Stored records
★ ★ ★ ★ ★ ★ ★
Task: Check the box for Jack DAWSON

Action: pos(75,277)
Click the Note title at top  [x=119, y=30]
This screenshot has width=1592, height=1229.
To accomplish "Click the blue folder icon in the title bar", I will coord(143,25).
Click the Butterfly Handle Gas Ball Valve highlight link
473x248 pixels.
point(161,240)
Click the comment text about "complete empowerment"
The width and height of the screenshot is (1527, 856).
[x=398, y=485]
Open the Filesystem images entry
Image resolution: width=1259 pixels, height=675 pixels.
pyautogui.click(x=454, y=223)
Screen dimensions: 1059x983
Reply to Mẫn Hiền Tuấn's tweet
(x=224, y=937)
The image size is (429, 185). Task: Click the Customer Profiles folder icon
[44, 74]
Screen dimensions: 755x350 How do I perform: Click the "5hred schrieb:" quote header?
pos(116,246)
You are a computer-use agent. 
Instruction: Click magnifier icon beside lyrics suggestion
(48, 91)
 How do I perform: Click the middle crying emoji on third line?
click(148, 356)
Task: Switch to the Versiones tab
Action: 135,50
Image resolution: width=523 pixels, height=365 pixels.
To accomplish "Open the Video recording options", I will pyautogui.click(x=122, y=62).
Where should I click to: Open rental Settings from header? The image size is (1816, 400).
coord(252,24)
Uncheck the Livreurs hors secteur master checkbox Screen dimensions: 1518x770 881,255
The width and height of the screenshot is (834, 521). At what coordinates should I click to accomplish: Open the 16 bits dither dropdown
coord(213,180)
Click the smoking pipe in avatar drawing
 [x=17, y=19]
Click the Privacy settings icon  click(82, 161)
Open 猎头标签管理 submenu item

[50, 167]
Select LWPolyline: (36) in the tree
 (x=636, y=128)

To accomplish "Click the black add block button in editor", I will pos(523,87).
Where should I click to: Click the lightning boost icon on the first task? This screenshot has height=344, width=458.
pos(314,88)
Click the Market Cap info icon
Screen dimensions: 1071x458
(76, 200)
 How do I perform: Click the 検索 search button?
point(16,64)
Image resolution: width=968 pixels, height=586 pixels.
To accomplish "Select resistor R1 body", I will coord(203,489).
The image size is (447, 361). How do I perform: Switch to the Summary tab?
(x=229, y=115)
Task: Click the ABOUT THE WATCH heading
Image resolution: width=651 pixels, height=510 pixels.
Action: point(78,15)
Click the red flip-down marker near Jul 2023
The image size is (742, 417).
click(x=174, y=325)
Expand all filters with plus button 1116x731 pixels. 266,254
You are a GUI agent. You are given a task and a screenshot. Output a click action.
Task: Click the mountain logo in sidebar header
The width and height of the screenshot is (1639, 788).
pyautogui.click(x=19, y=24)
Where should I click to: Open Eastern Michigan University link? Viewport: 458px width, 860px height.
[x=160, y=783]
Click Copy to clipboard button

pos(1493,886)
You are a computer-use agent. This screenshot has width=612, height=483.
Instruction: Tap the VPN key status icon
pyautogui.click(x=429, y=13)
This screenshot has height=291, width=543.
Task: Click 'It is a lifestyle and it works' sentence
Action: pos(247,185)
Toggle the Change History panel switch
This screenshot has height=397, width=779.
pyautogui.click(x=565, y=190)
★ ★ ★ ★ ★ ★ ★
→ To do:
Please write out the lines above word for word, from the first line to the last.

→ Finished exercise:
Task: Check the box for Jack DAWSON

Action: pos(75,277)
Click the Note title at top  [x=119, y=30]
This screenshot has width=1592, height=1229.
To accomplish "Click the blue folder icon in the title bar", I will coord(143,25).
Click the Butterfly Handle Gas Ball Valve highlight link
473x248 pixels.
point(161,240)
Click the comment text about "complete empowerment"
The width and height of the screenshot is (1527, 856).
[x=398, y=485]
Open the Filesystem images entry
Image resolution: width=1259 pixels, height=675 pixels.
pyautogui.click(x=454, y=223)
Screen dimensions: 1059x983
Reply to Mẫn Hiền Tuấn's tweet
(x=224, y=937)
The image size is (429, 185). Task: Click the Customer Profiles folder icon
[44, 74]
Screen dimensions: 755x350 How do I perform: Click the "5hred schrieb:" quote header?
pos(116,246)
You are a computer-use agent. 
Instruction: Click magnifier icon beside lyrics suggestion
(48, 91)
 How do I perform: Click the middle crying emoji on third line?
click(148, 356)
Task: Switch to the Versiones tab
Action: 135,50
Image resolution: width=523 pixels, height=365 pixels.
To accomplish "Open the Video recording options", I will pyautogui.click(x=122, y=62).
Where should I click to: Open rental Settings from header? The image size is (1816, 400).
coord(252,24)
Uncheck the Livreurs hors secteur master checkbox Screen dimensions: 1518x770 881,255
The width and height of the screenshot is (834, 521). At what coordinates should I click to accomplish: Open the 16 bits dither dropdown
coord(213,180)
Click the smoking pipe in avatar drawing
 [x=17, y=19]
Click the Privacy settings icon  click(82, 161)
Open 猎头标签管理 submenu item

[50, 167]
Select LWPolyline: (36) in the tree
 (x=636, y=128)

To accomplish "Click the black add block button in editor", I will pos(523,87).
Where should I click to: Click the lightning boost icon on the first task? This screenshot has height=344, width=458.
pos(314,88)
Click the Market Cap info icon
Screen dimensions: 1071x458
(76, 200)
 How do I perform: Click the 検索 search button?
point(16,64)
Image resolution: width=968 pixels, height=586 pixels.
To accomplish "Select resistor R1 body", I will coord(203,489).
The image size is (447, 361). How do I perform: Switch to the Summary tab?
(x=229, y=115)
Task: Click the ABOUT THE WATCH heading
Image resolution: width=651 pixels, height=510 pixels.
Action: point(78,15)
Click the red flip-down marker near Jul 2023
The image size is (742, 417).
click(x=174, y=325)
Expand all filters with plus button 1116x731 pixels. 266,254
You are a GUI agent. You are given a task and a screenshot. Output a click action.
Task: Click the mountain logo in sidebar header
The width and height of the screenshot is (1639, 788).
pyautogui.click(x=19, y=24)
Where should I click to: Open Eastern Michigan University link? Viewport: 458px width, 860px height.
[x=160, y=783]
Click Copy to clipboard button

pos(1493,886)
You are a computer-use agent. This screenshot has width=612, height=483.
Instruction: Tap the VPN key status icon
pyautogui.click(x=429, y=13)
This screenshot has height=291, width=543.
Task: Click 'It is a lifestyle and it works' sentence
Action: pos(247,185)
Toggle the Change History panel switch
This screenshot has height=397, width=779.
pyautogui.click(x=565, y=190)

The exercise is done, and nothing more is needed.